Di Maio ha solo trentadue anni e, insieme all’alleato leghista con più anni di esperienza alle spalle, regge in mano l’Italia. Non è battagliero come Di Battista e non è irremovibile come Salvini. Ha la faccia pulita, parla ai suoi sostenitori e ai suoi detrattori con lo stesso sorriso e la stessa calma. Il motto è sempre quello: una politica diversa è possibile, siamo al servizio dei cittadini e lo saremo sempre. Ma l’effetto novità sfuma veloce e la fascinazione suscitata dalla nuova schiera di politici scema in fretta quando si scontra con la fattualità, l’inesperienza e l’inevitabile difficoltà di realizzare tutte le promesse. Sfuma anche l’immagine stessa di Di Maio accanto a quella di Salvini: il leghista è ovunque accolto come una star, e il giovane pentastellato tiene il passo a fatica.

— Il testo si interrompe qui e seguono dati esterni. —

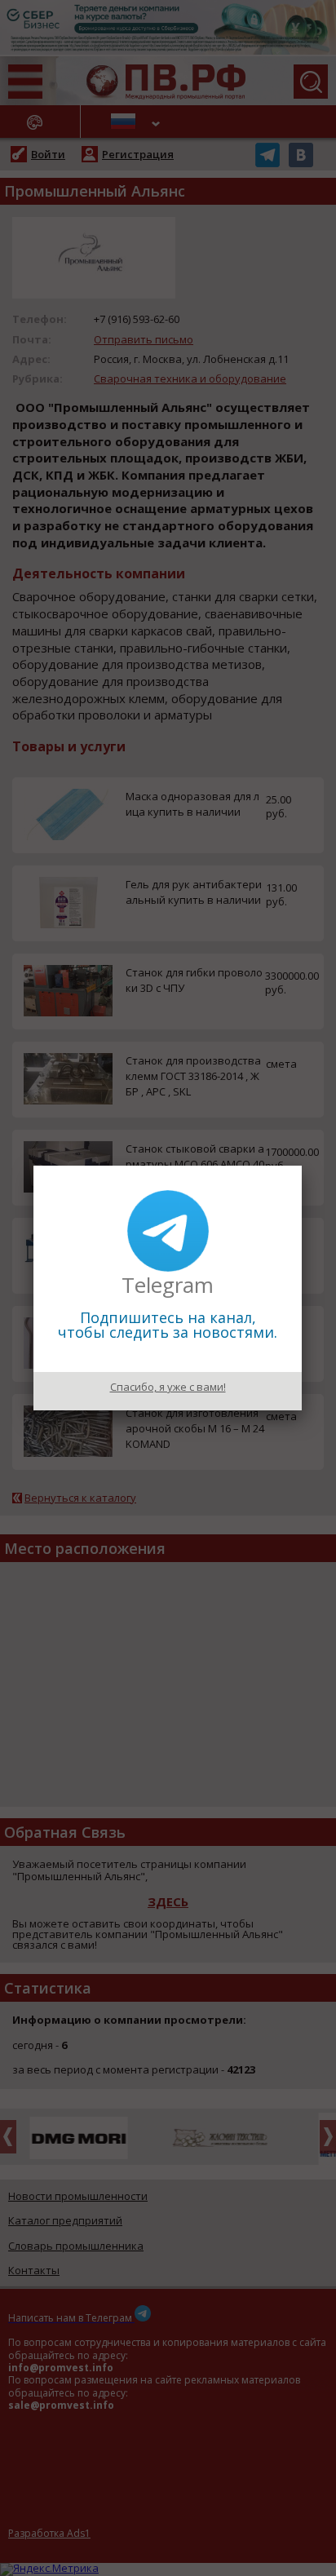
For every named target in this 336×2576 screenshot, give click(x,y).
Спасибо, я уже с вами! (168, 1386)
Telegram (168, 1284)
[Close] (301, 1165)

Viene a dargli una mano il compagno e amico Di Battista, tornato in Italia per giocare da esterno, senza alcuna pretesa di tornare nei palazzi romani. Rappresenta la parte più battagliera del Movimento, quella più indignata, quella che può anche fare a meno di Salvini, quella per cui Berlusconi è «il male assoluto». Dal punto di vista dell’alleanza di governo è perfino dannoso. Forte del mito del viaggiatore, dell’uomo che lascia volontariamente la politica per fare reportage in giro per il mondo con compagna e figlio, non ha un ruolo preciso, se non quello di fare opposizione. Il problema è che il Movimento 5 Stelle non è più all’opposizione.
Nemmeno Verhofstadt l’ha capito. Conte non sarà in grado di rappresentare in modo forte il suo governo, ma è espressione di una maggioranza che nel complesso continua ad ottenere più del 50% dei consensi. E il Movimento è ancora la seconda forza più influente del paese. Non c’è nessuna fine imminente, basta vedere i dati. Ma «è chiaro che ci sono alcuni problemi di fondo», scrive ancora Di Maio sul Blog delle Stelle. Problemi che è necessario risolvere, se il Movimento 5 stelle non vuole essere fagocitato dal gigante leghista.